Challenge: Rewrite the data below, substituting "Select" for every occurrence of "Click" and keeping everything else the same. Omit the pictures from your answer.

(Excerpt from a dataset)

==========

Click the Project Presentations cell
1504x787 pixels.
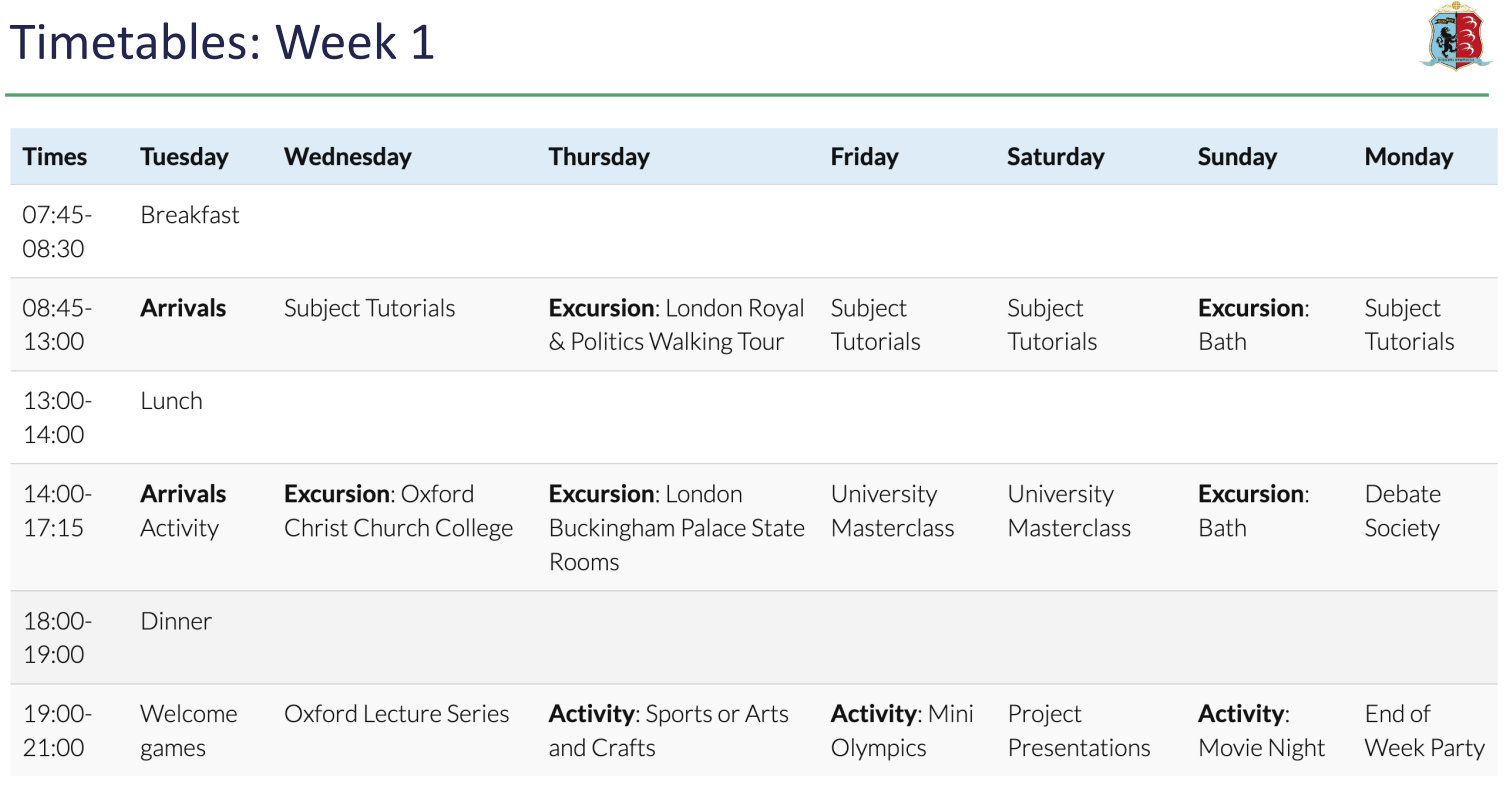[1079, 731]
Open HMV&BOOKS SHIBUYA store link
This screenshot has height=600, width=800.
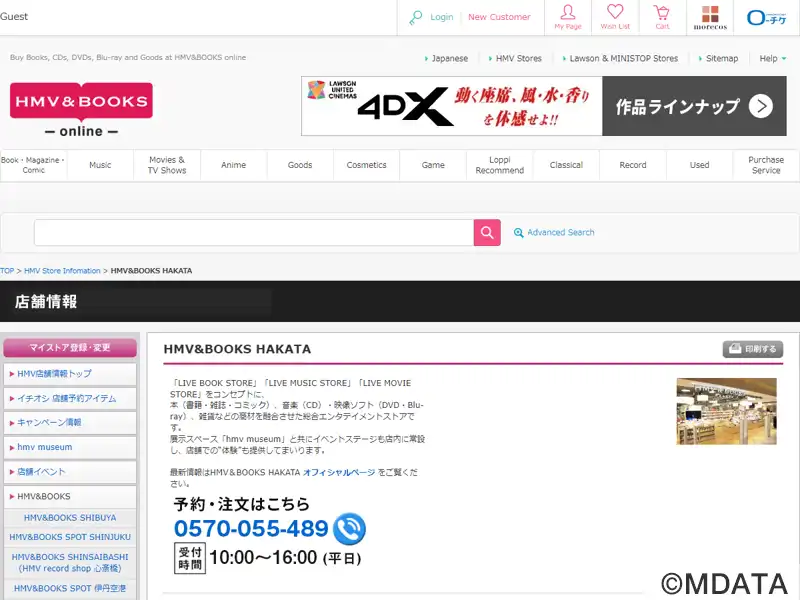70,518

==========

Written answer:
Select the Project Presentations cell
1504x787 pixels.
[1079, 731]
Open HMV&BOOKS SHIBUYA store link
This screenshot has height=600, width=800.
70,518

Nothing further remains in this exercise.